戦闘はジャストタイミングでボタンを入力することで、攻撃や回復時の数値にボーナス、または敵の攻撃のダメージを抑えるなど「スーパーマリオRPG」シリーズの要素が取り入れられています。レベルアップ画面で追加で伸ばす能力を選択できるのもマリオRPGシリーズのような要素です。

さらに、「オクトパストラベラー」のような要素もあり、敵の行動予告時には行動キャンセルに必要な属性のシンボルマークが表示され、リミットターン以内にその属性で攻撃し切れば行動をキャンセルできます。

これらの三つのゲームをミックスしているようですが、戦闘バランスは独自のもので、HPは少な目、敵のダメージは大きめ。こちらの攻撃行動でMPが回復するため、回復したMPでHPを回復しながら戦います。前述の敵の行動のキャンセルもありますが、キャンセルに必要な回数の行動はジャスト入力で攻撃回数を増やさなくてはならないため、回復によって全滅を防ぐか、攻撃によって行動を阻害するか、といった選択を迫られます。

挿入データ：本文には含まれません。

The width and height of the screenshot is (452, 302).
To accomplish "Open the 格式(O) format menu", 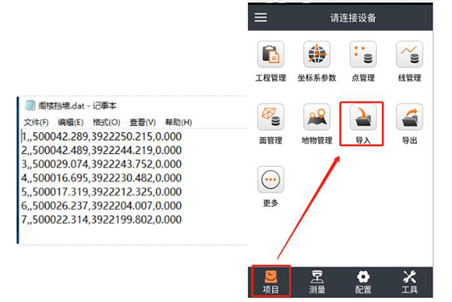I will (x=105, y=122).
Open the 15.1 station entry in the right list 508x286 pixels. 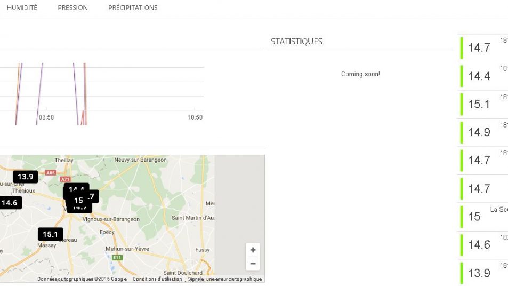(x=479, y=105)
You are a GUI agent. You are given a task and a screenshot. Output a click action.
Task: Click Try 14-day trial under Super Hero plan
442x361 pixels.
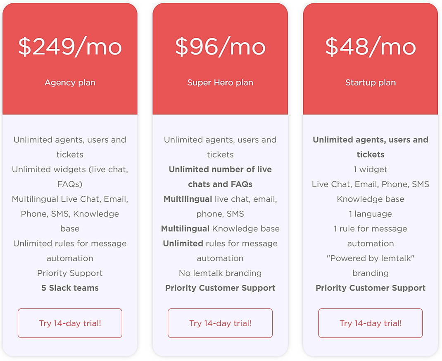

ジャスト入力が必要、となるとアクションが苦手な人には難しいように見えますが、実際には公式チートのような緩和措置と、よりハードなゲームを望む人に向けた機能が充実していて、自分にとってちょうどいいレベルでゲームを楽しむことができます。自分の場合には獲得するお金、EXPに多少のボーナスが入るようにしていました。

プレイ時間は全体で30時間程度でした。以下、システム面をさらに掘り下げていきます。ストーリーの詳細ネタバレはしませんがシステム面の展開ネタバレはあります。

2Dのスーパーファミコン時期の表現をしているように見えますが、実際にはもっと高度な、現代でなくてはできない表現が多数含まれています。たとえばマップ上では何か所か「その時の時間を自由に前後に変えられる」ギミックがあるのですが、太陽の位置に併せて画面の構造物の影が動きます。さらにそのギミックは後半マップ上のどの位置でも使えるようになり、空が見えている場所であればいつでもその表現を観ることができます。

音楽は全体的にSFCっぽいドット表現に合わせた軽さですが、途中で現れるNPCキャラたちのライブ表現が凝っています。街中の酒場などで演奏をしているのですが、演奏のBGMで特定の楽器パートが演奏していない間、ドット絵もきちんと演奏を止めています。さらに、演奏中のキャラに話しかけると演奏を止めますが、その間はBGMのほうの当該楽器パートの音が止まります。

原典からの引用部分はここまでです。